Dans le même temps, plusieurs entreprises de presse ont lancé, au moment du déclenchement de la grève ou après, des initiatives pour l’égalité (p. ex. Equal Voice, Ringier, Chance 50:50, SRF ou Diversity Boards SRF, Ringier). Chez Tamedia, la mise au concours des emplois est devenue plus systématique, ailleurs des femmes ont assumé des fonctions dans les fonctions dirigeantes et aux leviers du pouvoir dans la presse (Tamedia, Beobachter, Republik, Watson).
Au cours des quatre années qui ont suivi la grève des femmes en 2019, plusieurs événements sociaux d’envergure ont également eu le mérite d’attirer l’attention sur les femmes et leurs revendications, comme les élections fédérales de 2019, le jubilé des 50 ans du droit de vote des femmes en 2021 et un débat général sur les thèmes de l’égalité et les revendications féministes, au cours duquel certains titres de Tamedia se sont par exemple mis à parler de « féminicides » plutôt que de «meurtres commis par jalousie».
Pourtant, malgré tous ces progrès, il reste encore énormément à faire.
Le cas Finn Canonica et son traitement douteux, mais aussi les accusations de harcèlement à la RTS, à la SRF et dans d’autres médias, tout comme la lettre publique de 78 rédactrices de Tamedia en 2021, illustrent de manière exemplaire à quel point sont encore répandus aujourd’hui le harcèlement, le sexisme, la culture machiste et le mobbing dans la branche des médias.

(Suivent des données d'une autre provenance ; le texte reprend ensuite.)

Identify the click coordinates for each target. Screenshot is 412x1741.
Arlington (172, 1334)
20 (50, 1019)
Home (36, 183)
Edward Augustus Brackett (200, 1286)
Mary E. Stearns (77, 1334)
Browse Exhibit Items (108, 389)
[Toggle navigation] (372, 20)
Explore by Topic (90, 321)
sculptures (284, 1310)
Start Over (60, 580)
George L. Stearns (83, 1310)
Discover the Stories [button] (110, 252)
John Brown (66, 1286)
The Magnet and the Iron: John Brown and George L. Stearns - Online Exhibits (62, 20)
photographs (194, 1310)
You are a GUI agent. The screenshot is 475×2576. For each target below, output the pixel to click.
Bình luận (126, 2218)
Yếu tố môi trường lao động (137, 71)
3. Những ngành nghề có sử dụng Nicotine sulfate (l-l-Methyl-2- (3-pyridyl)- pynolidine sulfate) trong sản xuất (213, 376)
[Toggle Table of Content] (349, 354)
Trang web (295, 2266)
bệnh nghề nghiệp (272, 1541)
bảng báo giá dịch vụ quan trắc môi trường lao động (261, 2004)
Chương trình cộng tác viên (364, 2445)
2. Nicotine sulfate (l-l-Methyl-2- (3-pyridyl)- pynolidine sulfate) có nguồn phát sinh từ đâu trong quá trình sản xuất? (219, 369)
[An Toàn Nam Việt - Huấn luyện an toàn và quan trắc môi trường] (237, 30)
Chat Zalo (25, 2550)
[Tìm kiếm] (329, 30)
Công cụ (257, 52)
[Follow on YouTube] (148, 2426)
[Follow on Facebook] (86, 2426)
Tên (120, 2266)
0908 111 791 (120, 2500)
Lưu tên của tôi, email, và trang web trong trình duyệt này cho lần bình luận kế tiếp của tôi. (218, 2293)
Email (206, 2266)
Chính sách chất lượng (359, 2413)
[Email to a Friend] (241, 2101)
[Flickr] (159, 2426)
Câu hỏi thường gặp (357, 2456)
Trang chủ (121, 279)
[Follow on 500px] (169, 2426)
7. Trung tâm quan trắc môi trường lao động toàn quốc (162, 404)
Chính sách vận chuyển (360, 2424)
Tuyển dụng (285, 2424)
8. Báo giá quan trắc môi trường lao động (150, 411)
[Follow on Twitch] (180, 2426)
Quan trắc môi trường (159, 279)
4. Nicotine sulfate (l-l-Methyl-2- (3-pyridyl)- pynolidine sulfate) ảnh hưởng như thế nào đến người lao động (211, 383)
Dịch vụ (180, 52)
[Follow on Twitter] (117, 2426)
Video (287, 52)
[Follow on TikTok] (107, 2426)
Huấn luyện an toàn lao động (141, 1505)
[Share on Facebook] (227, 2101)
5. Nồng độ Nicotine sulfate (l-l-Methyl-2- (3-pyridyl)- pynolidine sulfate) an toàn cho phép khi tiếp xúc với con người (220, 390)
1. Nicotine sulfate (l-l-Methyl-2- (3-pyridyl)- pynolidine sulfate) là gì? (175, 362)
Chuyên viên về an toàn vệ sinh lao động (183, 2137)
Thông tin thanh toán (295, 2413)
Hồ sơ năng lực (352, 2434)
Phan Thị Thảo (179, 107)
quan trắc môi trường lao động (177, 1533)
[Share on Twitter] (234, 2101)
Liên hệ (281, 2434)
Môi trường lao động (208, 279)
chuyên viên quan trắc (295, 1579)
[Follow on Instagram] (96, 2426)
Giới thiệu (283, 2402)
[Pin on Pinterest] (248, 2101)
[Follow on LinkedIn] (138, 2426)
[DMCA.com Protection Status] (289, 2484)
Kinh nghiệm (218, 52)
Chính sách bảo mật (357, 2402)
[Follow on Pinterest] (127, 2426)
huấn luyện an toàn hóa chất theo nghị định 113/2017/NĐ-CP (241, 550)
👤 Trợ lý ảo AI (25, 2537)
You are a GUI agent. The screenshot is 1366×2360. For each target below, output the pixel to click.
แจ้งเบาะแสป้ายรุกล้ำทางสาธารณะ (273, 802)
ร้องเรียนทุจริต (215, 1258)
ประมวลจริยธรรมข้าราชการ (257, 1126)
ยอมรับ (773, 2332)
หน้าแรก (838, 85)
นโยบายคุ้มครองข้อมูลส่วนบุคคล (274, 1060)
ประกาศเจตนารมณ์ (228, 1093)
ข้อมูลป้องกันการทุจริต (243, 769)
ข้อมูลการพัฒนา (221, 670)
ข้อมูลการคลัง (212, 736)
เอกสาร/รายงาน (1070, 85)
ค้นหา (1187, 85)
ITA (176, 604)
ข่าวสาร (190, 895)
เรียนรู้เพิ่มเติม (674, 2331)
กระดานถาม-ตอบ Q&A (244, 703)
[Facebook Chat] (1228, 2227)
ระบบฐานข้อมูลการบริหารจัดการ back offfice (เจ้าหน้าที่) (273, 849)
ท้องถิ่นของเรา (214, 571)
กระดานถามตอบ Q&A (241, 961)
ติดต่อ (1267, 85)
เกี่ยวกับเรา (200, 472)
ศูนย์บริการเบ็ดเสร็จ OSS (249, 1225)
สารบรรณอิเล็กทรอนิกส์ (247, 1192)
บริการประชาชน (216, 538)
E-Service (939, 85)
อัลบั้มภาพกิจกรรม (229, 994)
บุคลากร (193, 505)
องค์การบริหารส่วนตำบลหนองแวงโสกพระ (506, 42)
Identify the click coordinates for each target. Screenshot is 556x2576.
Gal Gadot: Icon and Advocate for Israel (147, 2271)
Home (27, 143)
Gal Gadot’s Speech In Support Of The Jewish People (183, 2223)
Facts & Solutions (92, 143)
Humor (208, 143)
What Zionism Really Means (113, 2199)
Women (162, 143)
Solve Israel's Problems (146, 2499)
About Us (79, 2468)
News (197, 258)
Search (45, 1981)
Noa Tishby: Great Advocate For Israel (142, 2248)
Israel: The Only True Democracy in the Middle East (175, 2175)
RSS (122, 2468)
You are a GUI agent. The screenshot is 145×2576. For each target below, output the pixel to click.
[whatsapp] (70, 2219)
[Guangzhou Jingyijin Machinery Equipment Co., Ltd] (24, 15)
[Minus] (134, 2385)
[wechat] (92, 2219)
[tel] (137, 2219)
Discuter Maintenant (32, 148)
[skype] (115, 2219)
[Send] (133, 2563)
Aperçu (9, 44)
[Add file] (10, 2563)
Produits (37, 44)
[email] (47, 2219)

Des événements majeurs comme la pandémie du coronavirus, la guerre en Ukraine ou, plus récemment, la fusion Crédit Suisse-UBS montrent que les médias consultent rarement les femmes en tant qu’expertes ou spécialistes sur des thèmes pertinents de la politique et de l’économie et que leurs voix ont peu de poids et de place dans de nombreux titres dès qu’un sujet est considéré comme «analytique» ou «complexe».
Les chiffres parlent aussi d’eux-mêmes: en Suisse, les femmes journalistes perçoivent toujours une rémunération inférieure à leurs collègues masculins; ce sont avant tout les hommes qui continuent à être en charge des rubriques « valorisées », comme l’économie et la politique; un nombre extrêmement élevé de femmes quittent encore la branche en raison d’un climat toxique et d’une mauvaise culture de direction; le métier de journaliste reste considéré par beaucoup comme incompatible avec le désir de fonder une famille.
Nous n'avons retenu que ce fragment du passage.